Pigment epithelium-derived factor (PEDF) plays an important role in the tumor growth and metastasis inhibition. It has been reported that PEDF expression is significantly reduced in breast cancer, and associated with disease progression and poor patient outcome. However, the exact mechanism of PEDF on breast cancer metastasis including liver and lung metastasis remains unclear. The present study aims to reveal the impact of PEDF on breast cancer. The orthotopic tumor mice model inoculated by MDA-MB-231 cells stably expressing PEDF or control cells was used to assess liver and lung metastasis of breast cancer.

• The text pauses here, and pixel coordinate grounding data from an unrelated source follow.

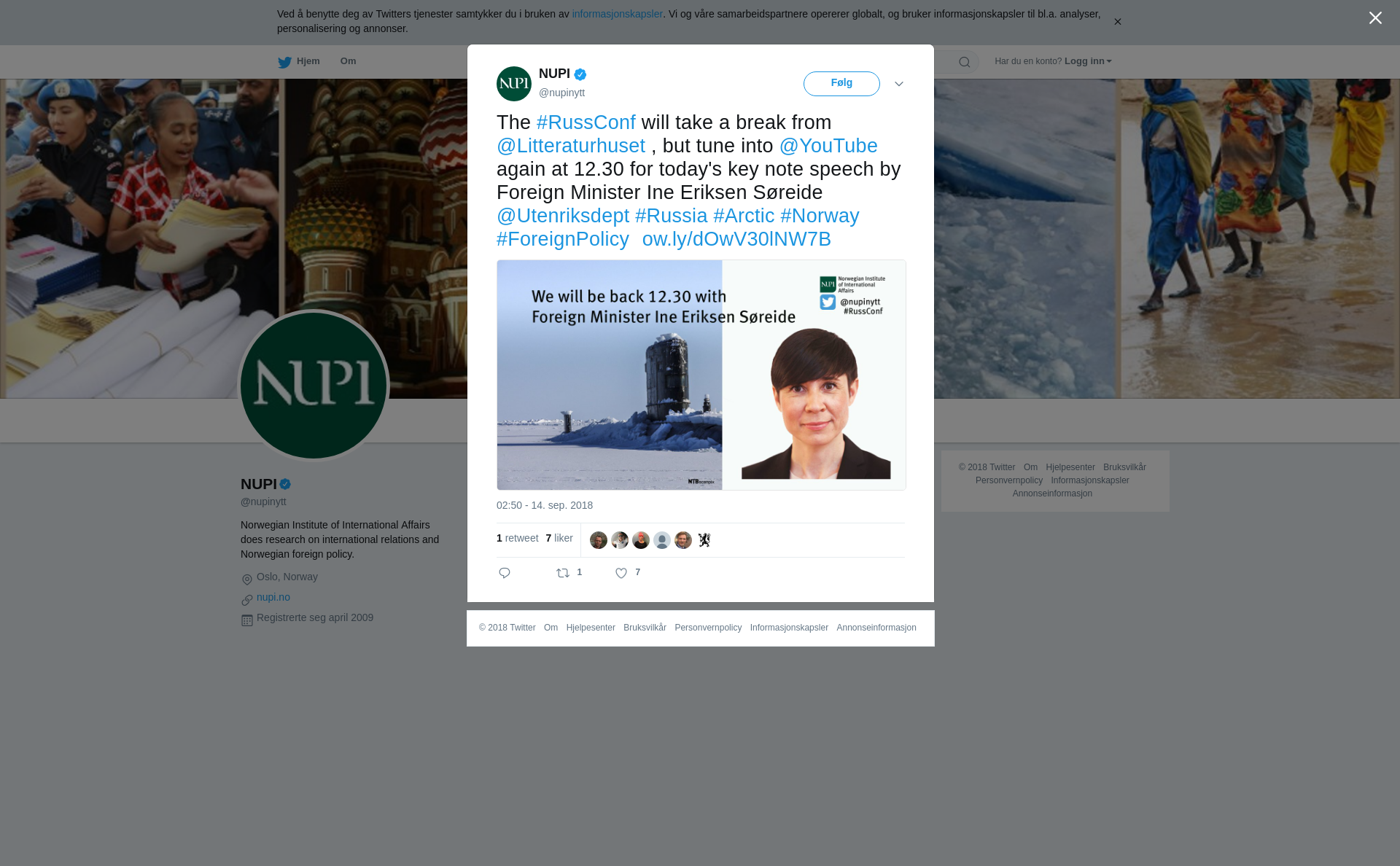Image resolution: width=1400 pixels, height=866 pixels.
Task: Click the Norwegian lion crest avatar
Action: [x=704, y=540]
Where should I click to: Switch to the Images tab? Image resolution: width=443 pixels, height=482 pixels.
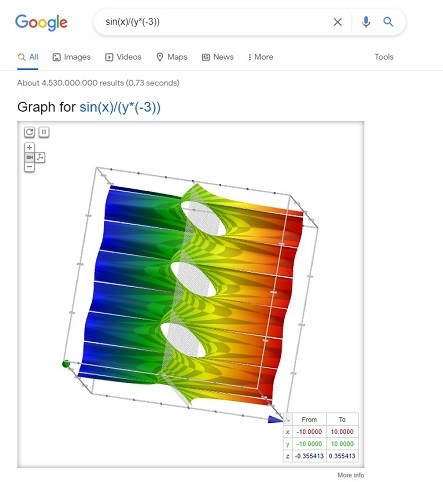pos(71,57)
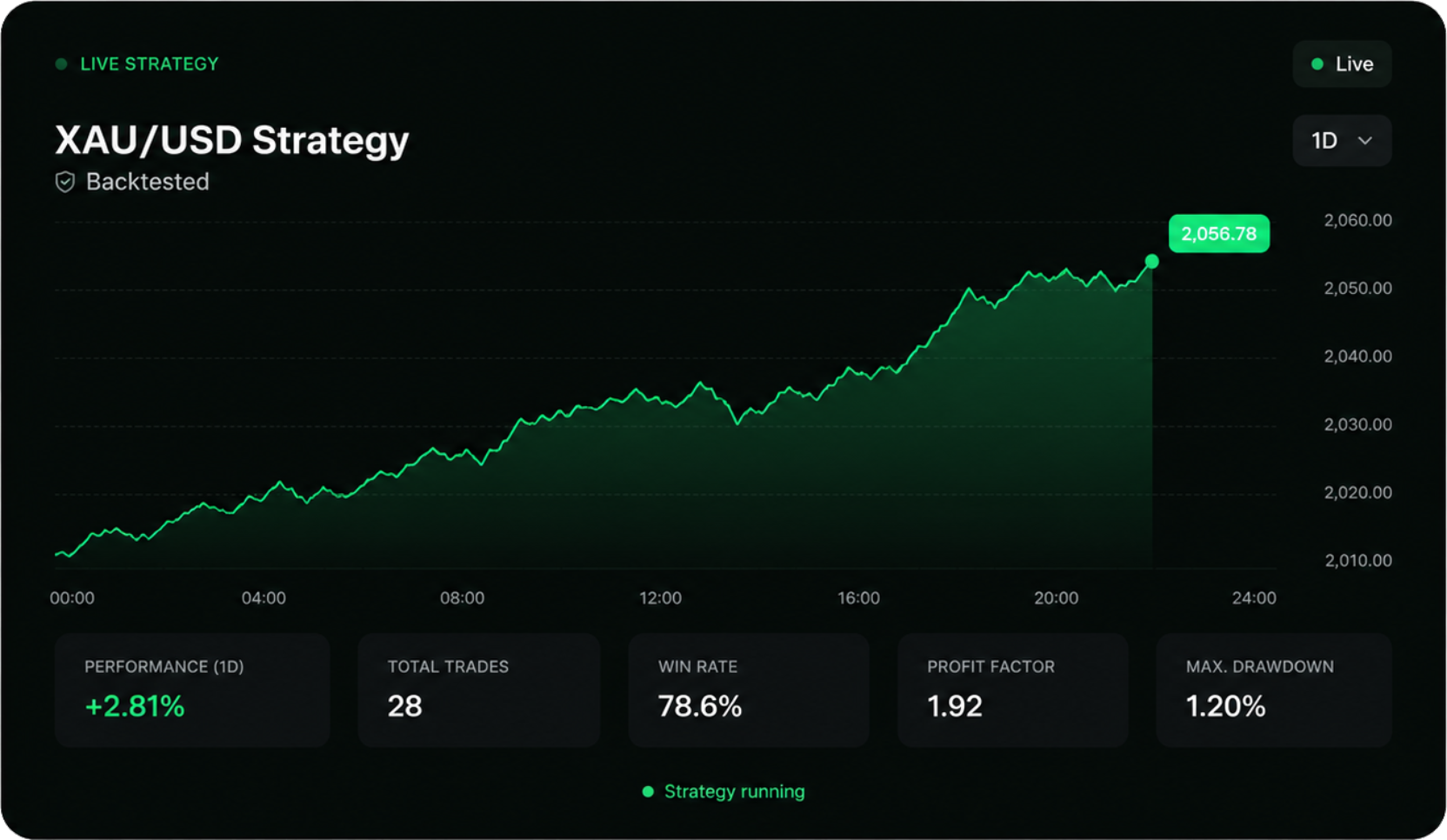Open the 1D timeframe dropdown
Image resolution: width=1447 pixels, height=840 pixels.
click(1343, 141)
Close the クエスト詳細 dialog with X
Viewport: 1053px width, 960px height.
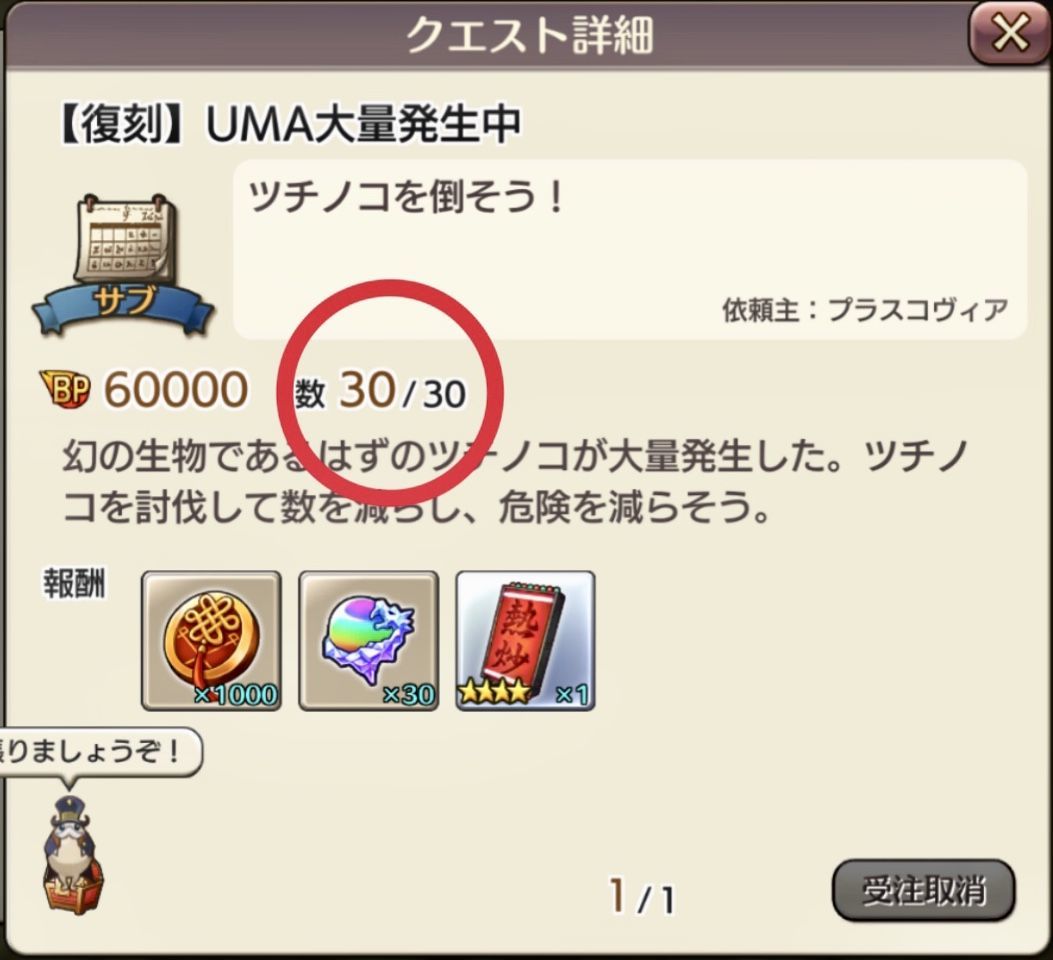pos(1010,34)
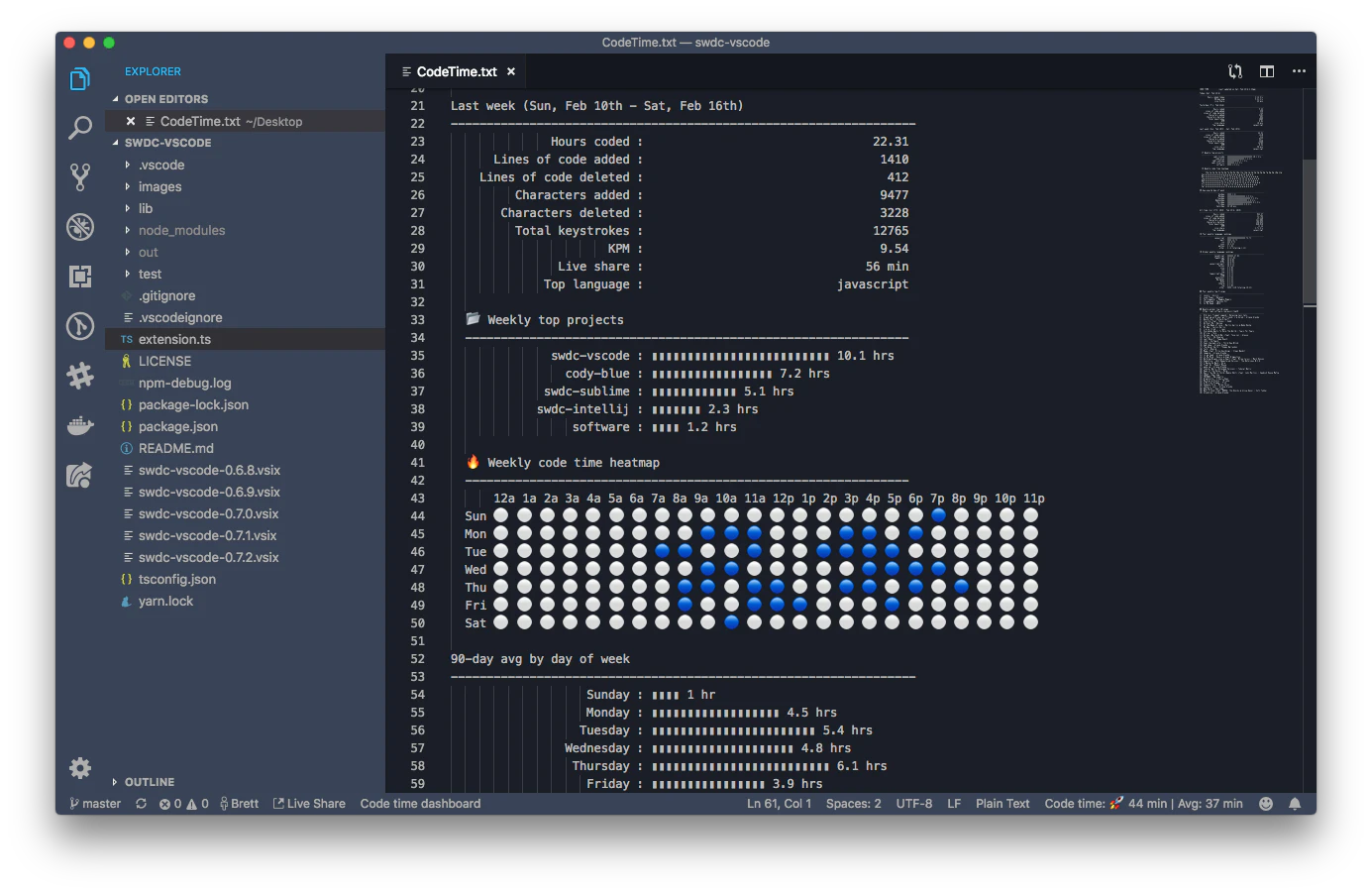Open the Plain Text language mode selector

coord(1003,803)
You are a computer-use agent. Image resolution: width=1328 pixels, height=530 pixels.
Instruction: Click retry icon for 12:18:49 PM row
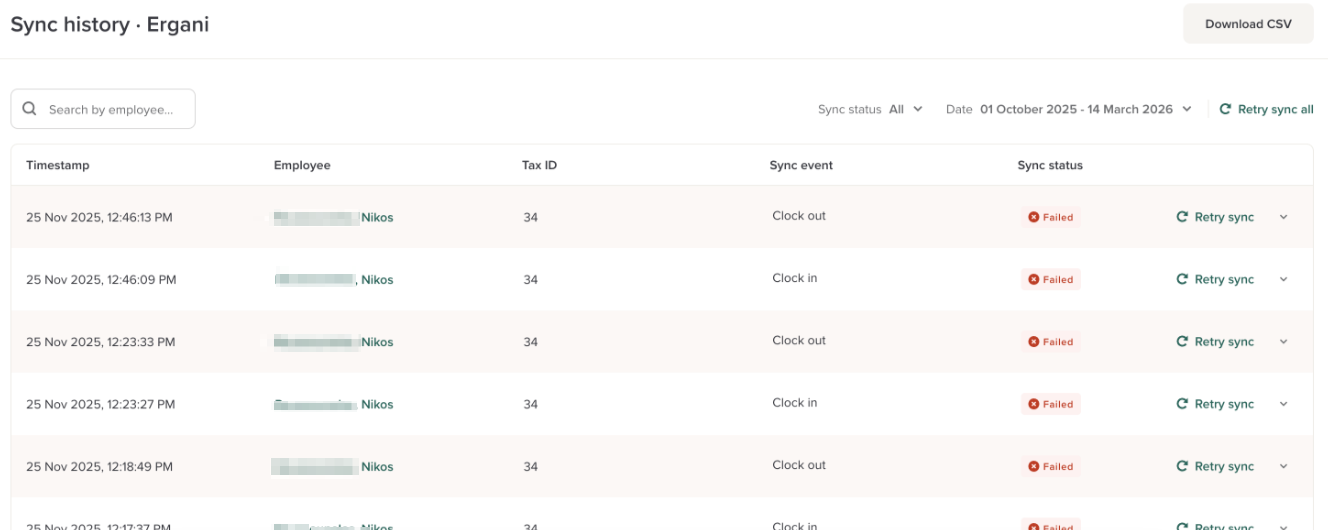(x=1182, y=466)
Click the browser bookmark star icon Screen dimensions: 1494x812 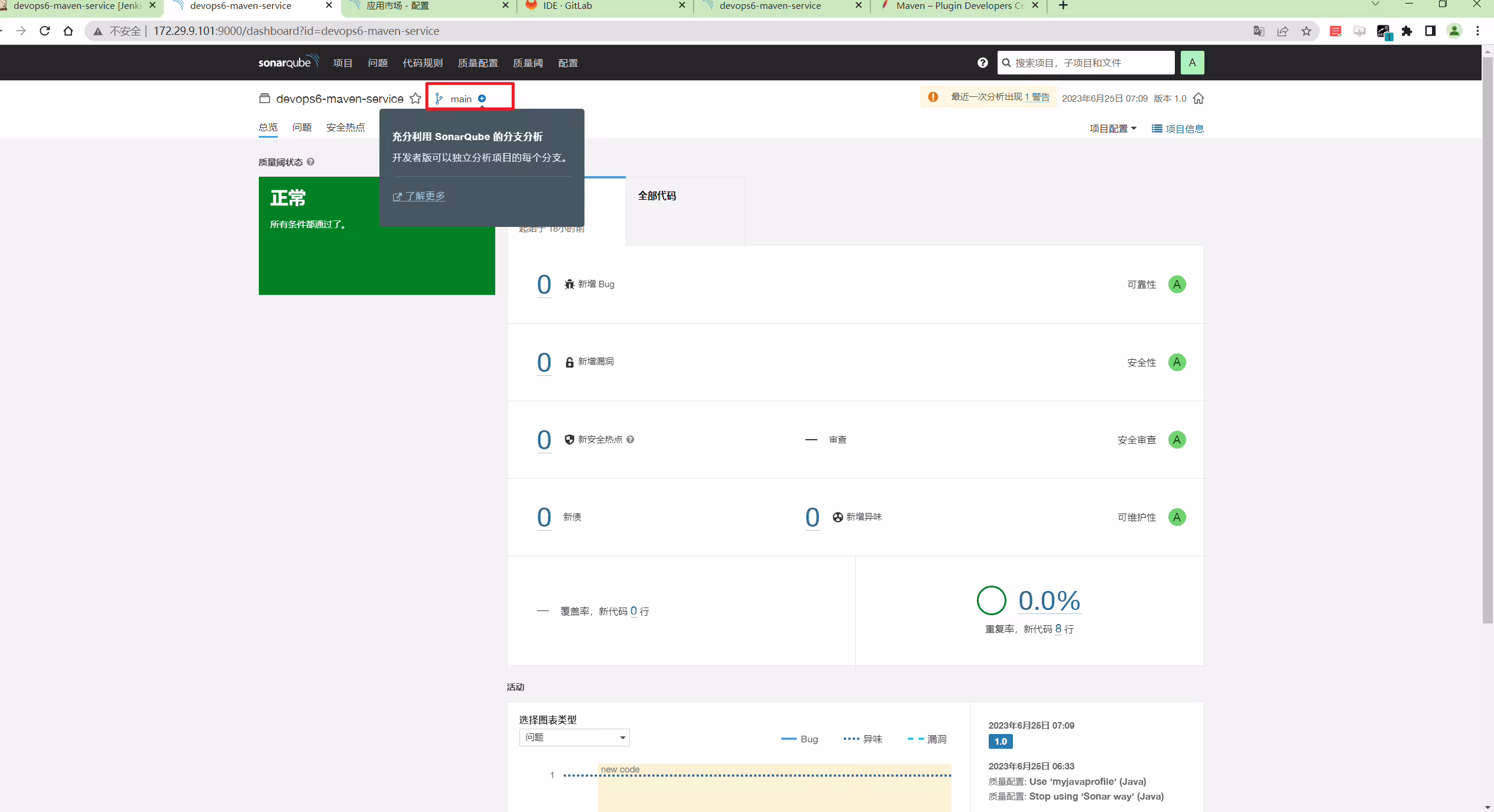(x=1306, y=31)
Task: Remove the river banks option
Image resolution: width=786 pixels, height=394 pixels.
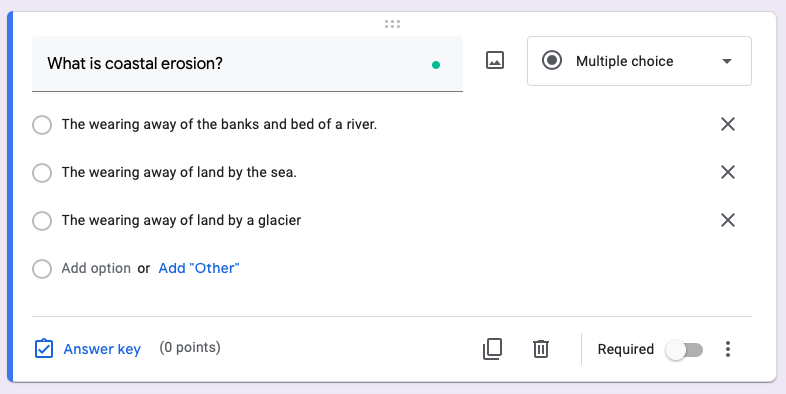Action: pos(728,124)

In vitro, migration and invasion experiments were used to detect the metastatic abilities of MDA-MB-231 and SKBR3 breast cancer cells with or without overexpression of PEDF. The metastatic-related molecules including EMT makers, fibronectin, and p-AKT and p-ERK were detected by qRT-PCR, Western blot, and Fluorescent immunocytochemistry. PEDF significantly inhibited breast cancer growth and metastasis in vivo and in vitro. Mechanically, PEDF inhibited breast cancer cell migration and invasion by down-regulating fibronectin and subsequent MMP2/MMP9 reduction via p-ERK and p-AKT signaling pathways. However, PEDF had no effect on EMT conversion in the breast cancer cells which was usually involved in cancer metastasis. Furthermore, the study showed that laminin receptor mediated the down-regulation of fibronectin by PEDF. These results reported for the first time that PEDF inhibited breast cancer metastasis by down-regulating fibronectin via laminin receptor/AKT/ERK pathway. Our findings demonstrated PEDF as a dual effector in limiting breast cancer growth and metastasis and highlighted a new avenue to block breast cancer progression.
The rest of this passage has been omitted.